## Consigne fournie
Remplacez « forêt » par « futaie » et réécrivez le passage de la lettre hebdomadaire allant de « Beaucoup de choses » jusqu'à « dans ses bras. » inclus.

Le Wrap Up de la semaine où Samuel PATY fut décapité par un terroriste islamiste (semaine du 12 octobre 2020)
5 bullet points : médias, tech, société
Qu’on nous permette pour commencer cette lettre hebdomadaire par rendre hommage au professeur d’histoire-géographie, Samuel PATY, du Collège du Bois d’Aulne de Conflans-Saint-Honorine.
Beaucoup de choses ont déjà été écrites et dites à son sujet, je ne rajouterais pas aux percutantes analyses et malheureuses gesticulations que ce genre d’événement suscite, qu’on me permette simplement de renvoyer, à l’évocation des Aulnes du collège de l’enseignant, vers le poème que tout élève germaniste, bon ou mauvais, apprend en 4ème : le Roi des Aulnes de Goethe. Ce poème raconte l’histoire d’un père tenant dans ses bras, son fils, chevauchant à travers une forêt d’Aulnes en espérant atteindre à temps l’auberge salutaire. Son fils s’effraie du Roi des Aulnes à leurs trousses, le père tentant d’apaiser l’enfant en minimisant le danger imminent, mais à son arrivée le père tient son enfant mort dans ses bras.

## Données fournies
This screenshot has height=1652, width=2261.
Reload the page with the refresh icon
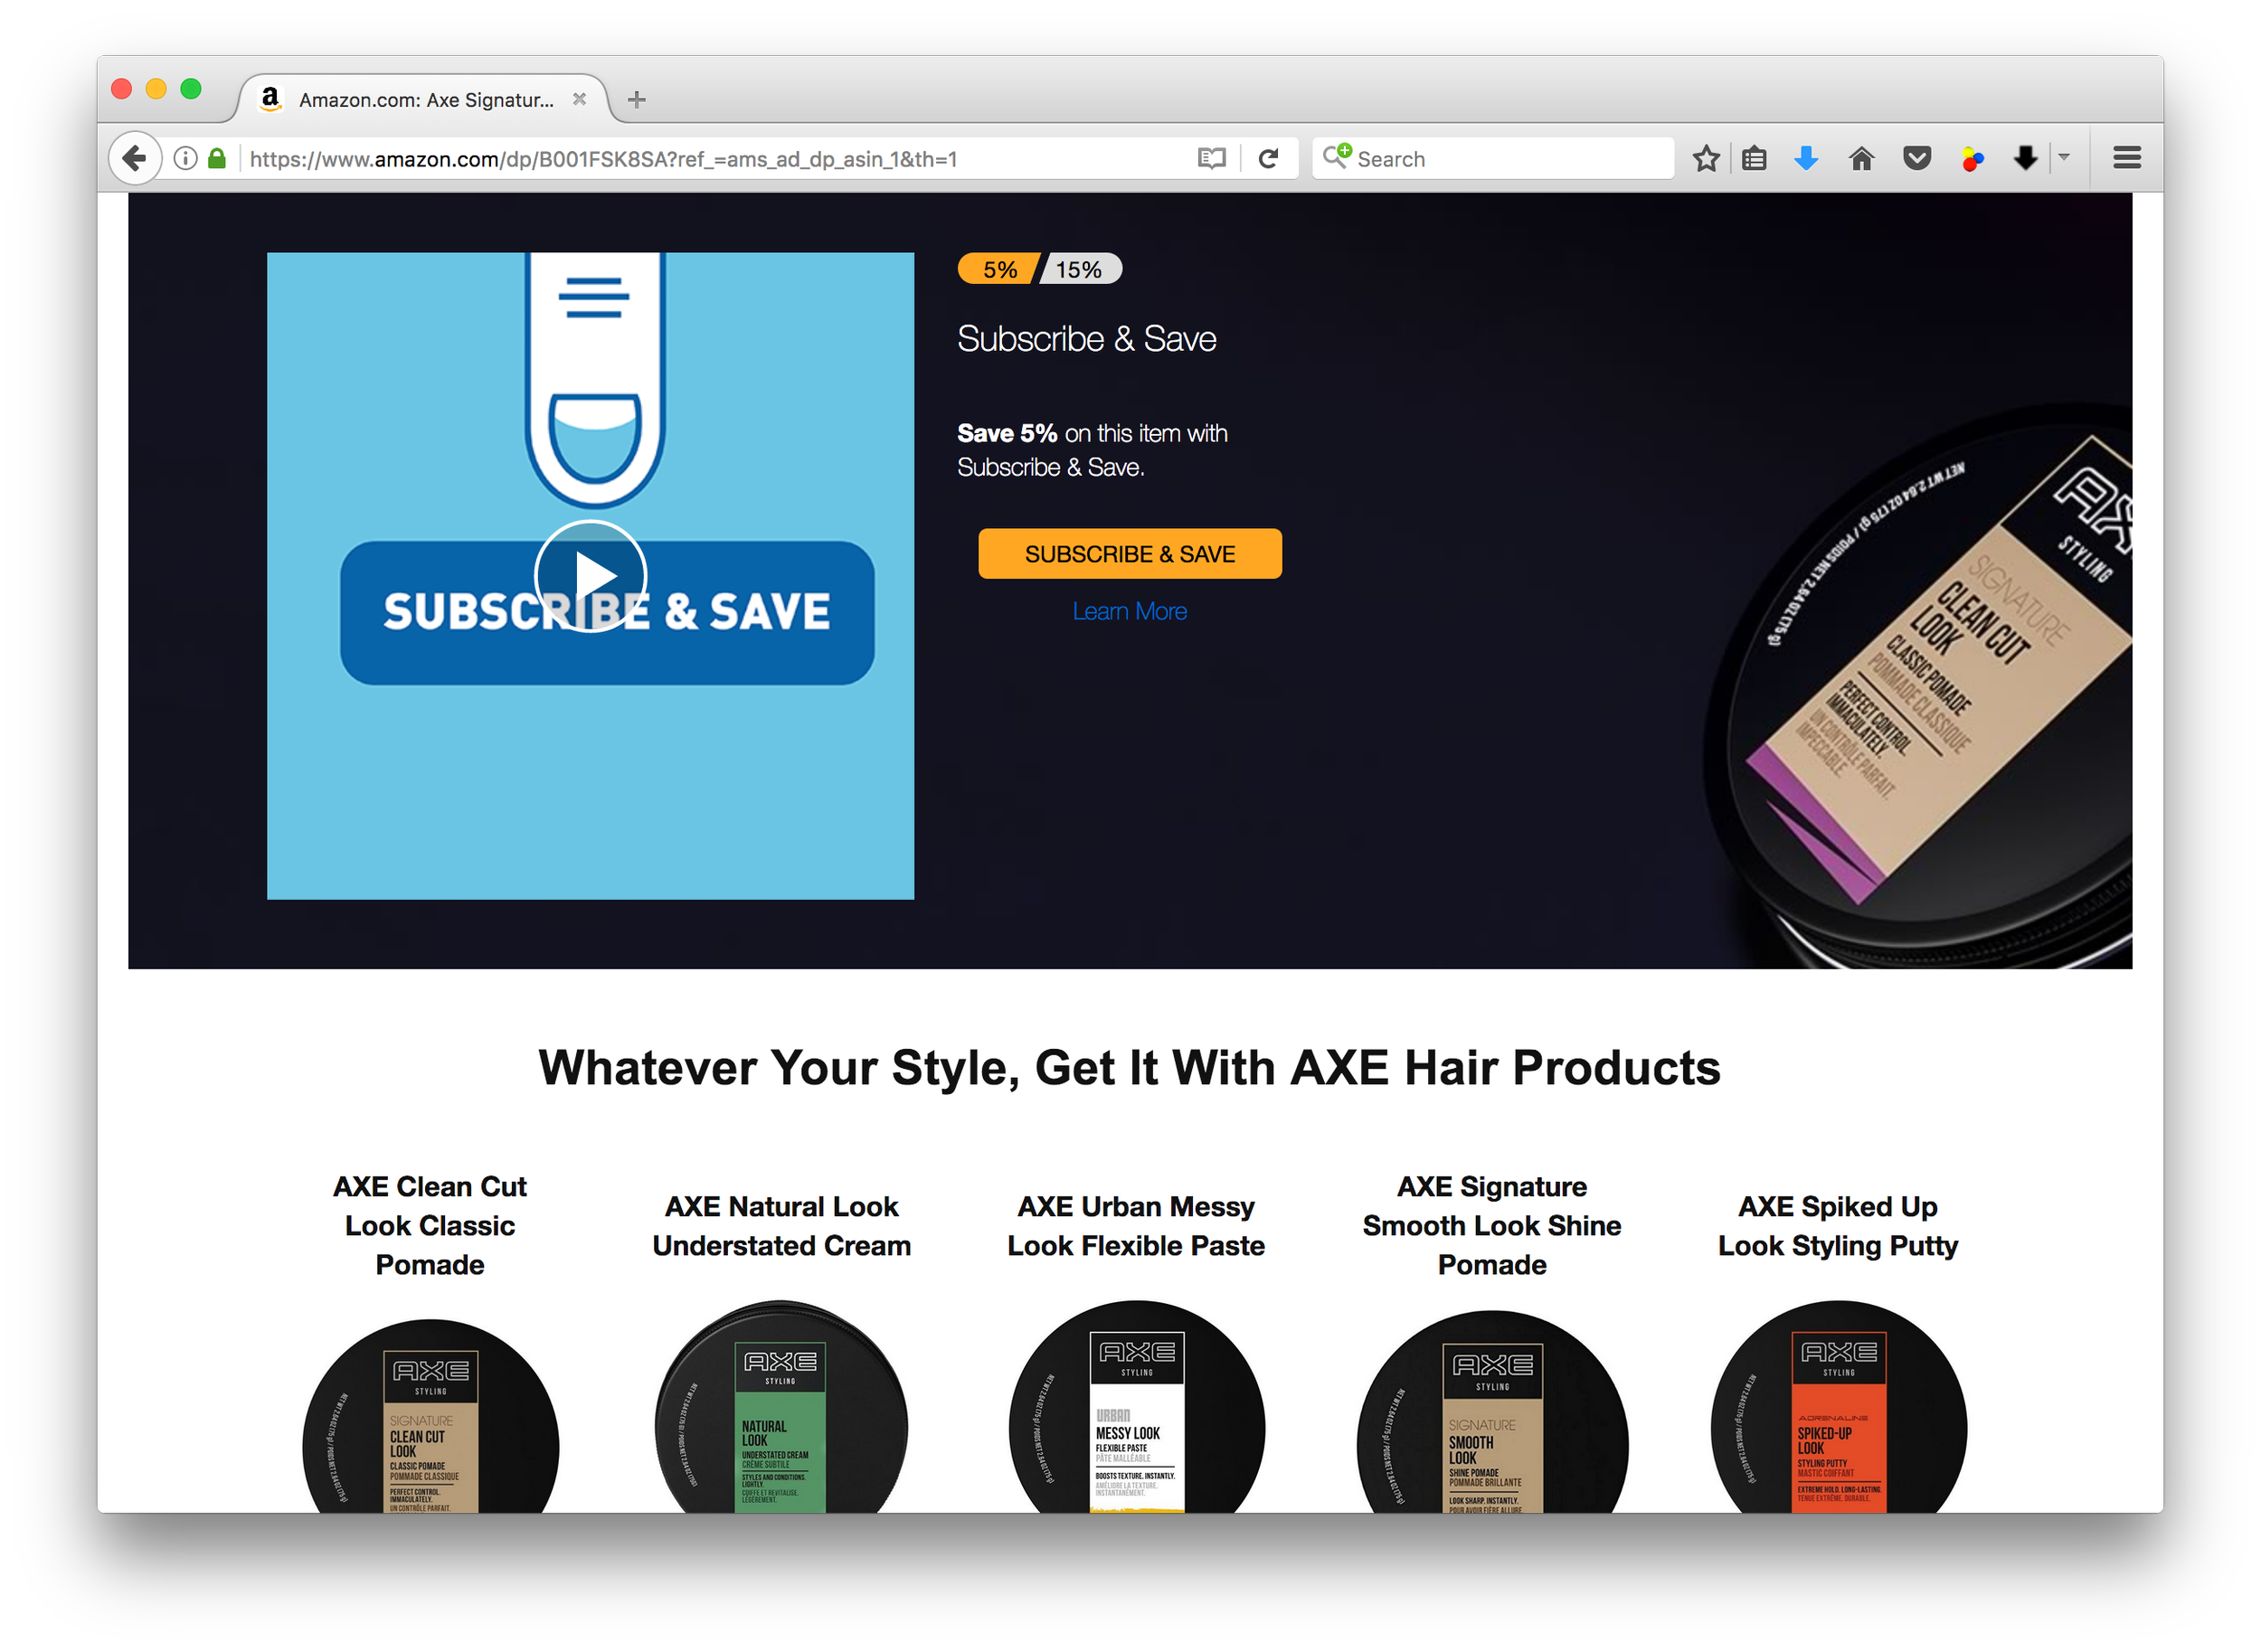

## Réponse complète
Beaucoup de choses ont déjà été écrites et dites à son sujet, je ne rajouterais pas aux percutantes analyses et malheureuses gesticulations que ce genre d’événement suscite, qu’on me permette simplement de renvoyer, à l’évocation des Aulnes du collège de l’enseignant, vers le poème que tout élève germaniste, bon ou mauvais, apprend en 4ème : le Roi des Aulnes de Goethe. Ce poème raconte l’histoire d’un père tenant dans ses bras, son fils, chevauchant à travers une futaie d’Aulnes en espérant atteindre à temps l’auberge salutaire. Son fils s’effraie du Roi des Aulnes à leurs trousses, le père tentant d’apaiser l’enfant en minimisant le danger imminent, mais à son arrivée le père tient son enfant mort dans ses bras.